[Stored records]
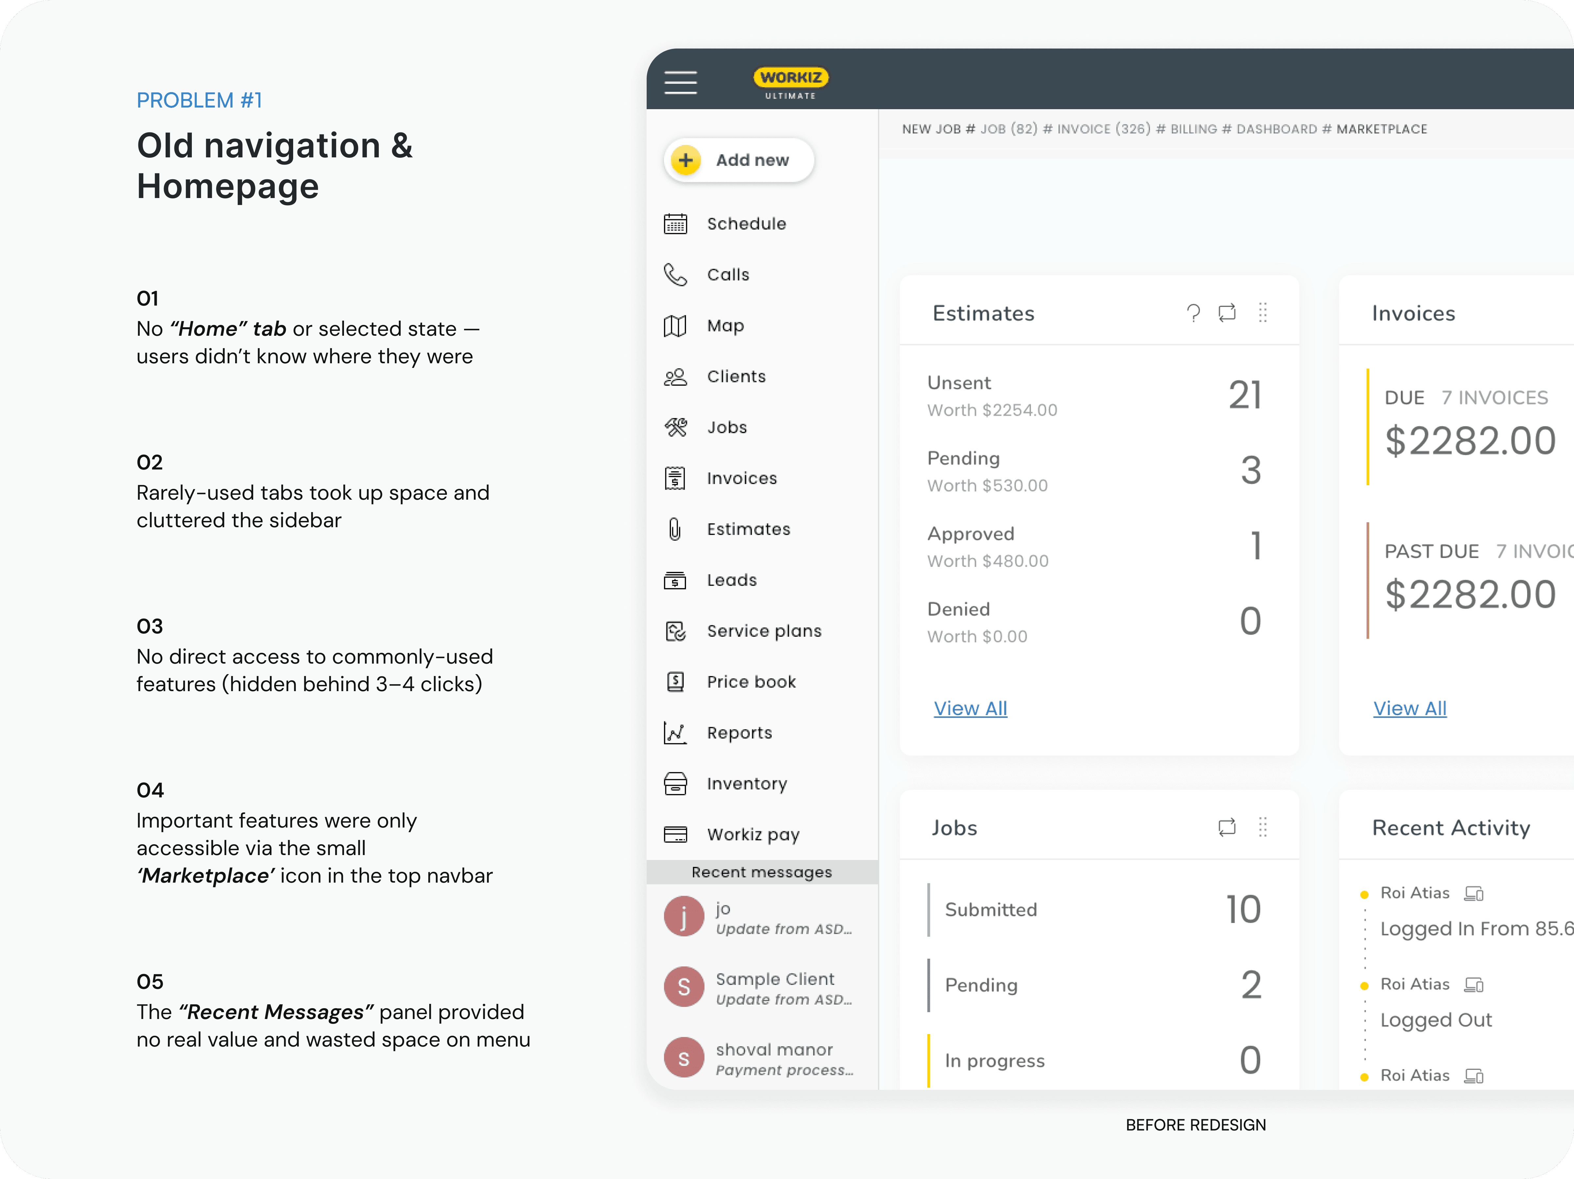
Task: Open the hamburger menu icon
Action: [x=680, y=82]
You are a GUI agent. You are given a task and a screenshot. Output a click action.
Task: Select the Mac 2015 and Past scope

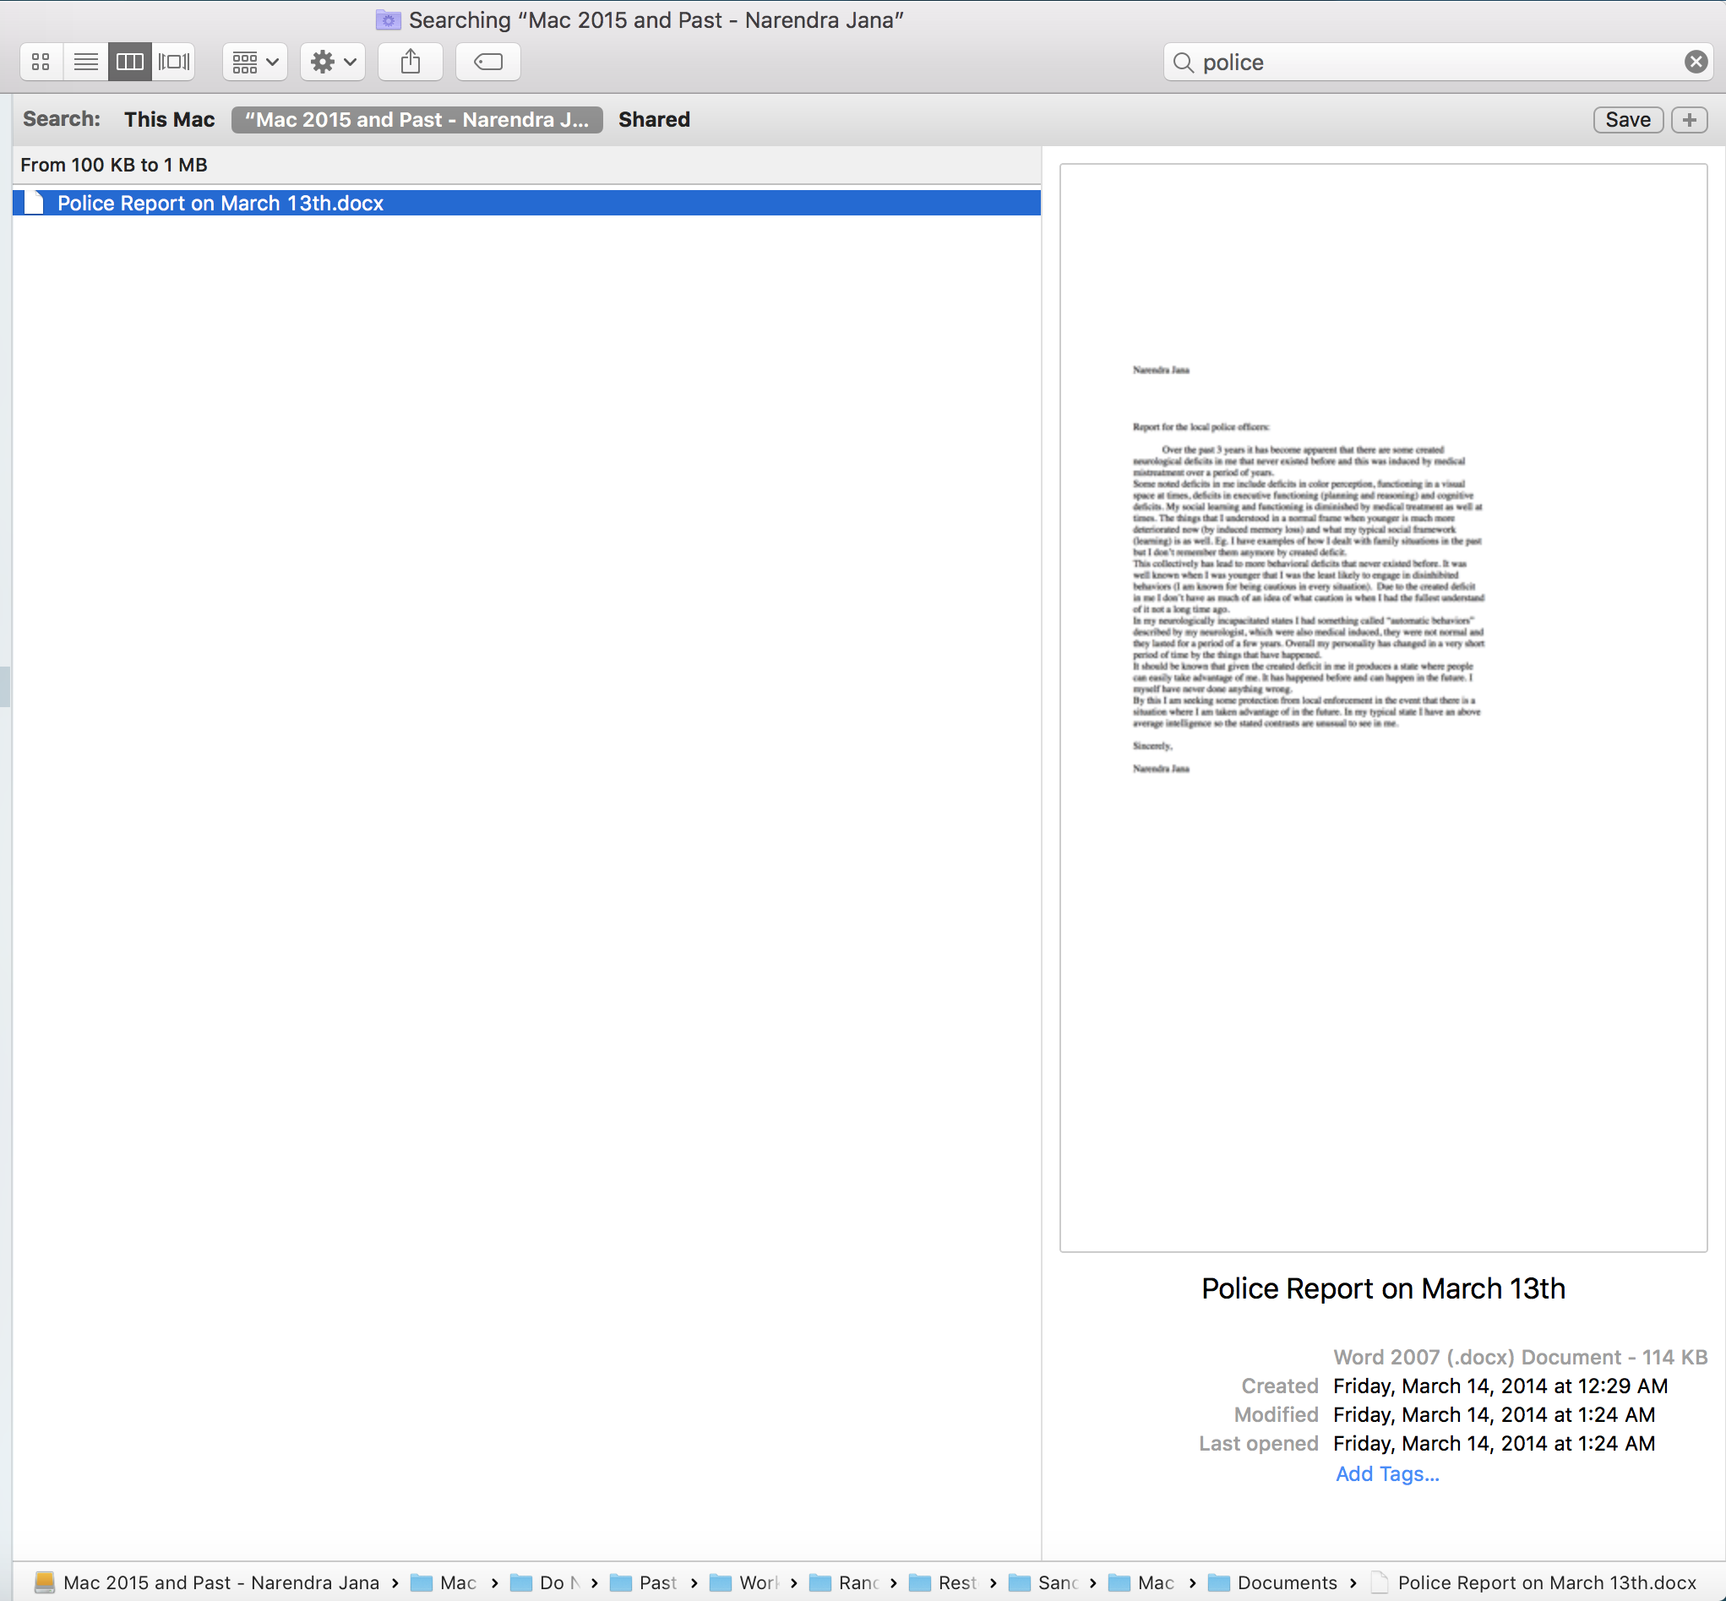point(417,120)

What you have to do — Print exactly the lines between the line containing "You are a GUI" and the last line of the entries above, including both, and nothing besides; skip the pictures.

Output of the task —
You are a GUI agent. You are given a task and a screenshot. Output a click action.
Task: Select the Mac 2015 and Past scope

point(417,120)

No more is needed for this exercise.